Cependant, rien ne nous permet d’affirmer que la représentation picturale ait précédé l’oeuvre écrite20. De plus, Emile Mâle a remis en cause cette ancienne théorie : « Gaston Paris a avancé que ce nom de Macabré pourrait fort bien être celui de l’artiste qui peignit la première danse macabre. Il y a là une véritable impossibilité : jamais au moyen âge une oeuvre d’art, si célèbre fût-elle, n’a été désignée par le nom de son auteur. 21»

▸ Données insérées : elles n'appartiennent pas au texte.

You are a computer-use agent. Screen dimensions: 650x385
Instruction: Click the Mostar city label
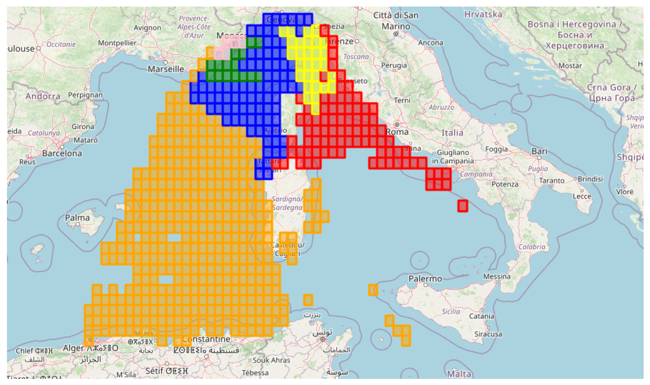point(570,66)
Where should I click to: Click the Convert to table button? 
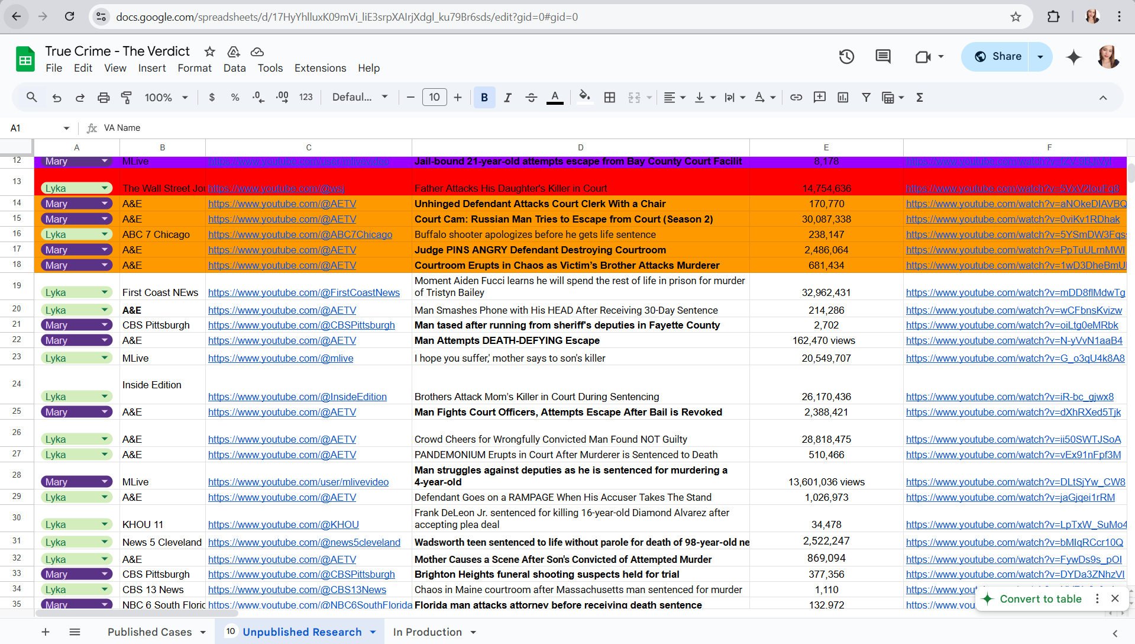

Les hypothèses de G. Paris ont été reprises et corrigées par G. Huet. Il accepte tout d’abord l’idée selon laquelle Jean Le Fèvre serait l’auteur d’une composition sur le thème de la « danse de Macabré ». Il confirme ensuite que le nom  biblique  « Judas Macabré »  a été attribué à des Sarrasins et nous renvoie à la Table de M.E. Langlois. Il affirme également que ces noms sarrasins, vulgarisés par les poèmes, ont pu persister jusqu’à nos jours et cite enfin deux exemples empruntés au Testament de l’officialité de Besançon dans lequel on trouve « année 1381, « Jean Macabrey, de Porrentruy, damoiseau » et, à l’année 1446 : « Jean Macabrey de Tavannes, écuyer »22». G. Huet modifie alors le raisonnement de son prédécesseur. Ce dernier pensait que le plus ancien poème de la danse macabre devait être écrit en français, « l’hypothèse d’une origine latine du poème ne s’est pas présentée à son esprit. Or, c’est vers cette supposition d’un original latin que les recherches se sont orientées de plus en plus (...)23. Il paraît actuellement certain que la Danse des morts est d’origine latine, cléricale 24». Les Vado mori, montrant les représentants des différentes classes sociales soumises au pouvoir de la Mort sont peut-être à l’origine des danses. Ceux-ci se rapprochent d’une Danse latine issue d’un manuscrit de Heidelberg dans laquelle les vivants qui sont seuls à parler prononcent deux vers (des hexamètres léonins). De plus, le prologue de ce texte fait mention d’une « pictura ». « Dès lors, le problème change de face. Il ne saurait plus être question d’un poète - Jean Le Fèvre ou tout autre - s’inspirant d’une série de tableaux : la fiction de la Danse est d’origine littéraire, elle se rattache à une fiction littéraire antérieure (les distiques Vado mori). Mais ce poème latin primitif de la Danse était accompagné, dès l’origine, d’une série de peintures ou de dessins, sous lesquels étaient placés les hexamètres latins. Les dessins (ou tableaux) ont été évidemment exécutés d’après les indications du « clerc », auteur des vers : les images n’allaient pas, primitivement, sans le texte, ni le texte sans les images. Nous pouvons donc supposer que Jean Le Fèvre a mis en vers français - en les développant peut-être - des « légendes » latines placées sous des dessins ou des peintures murales 25».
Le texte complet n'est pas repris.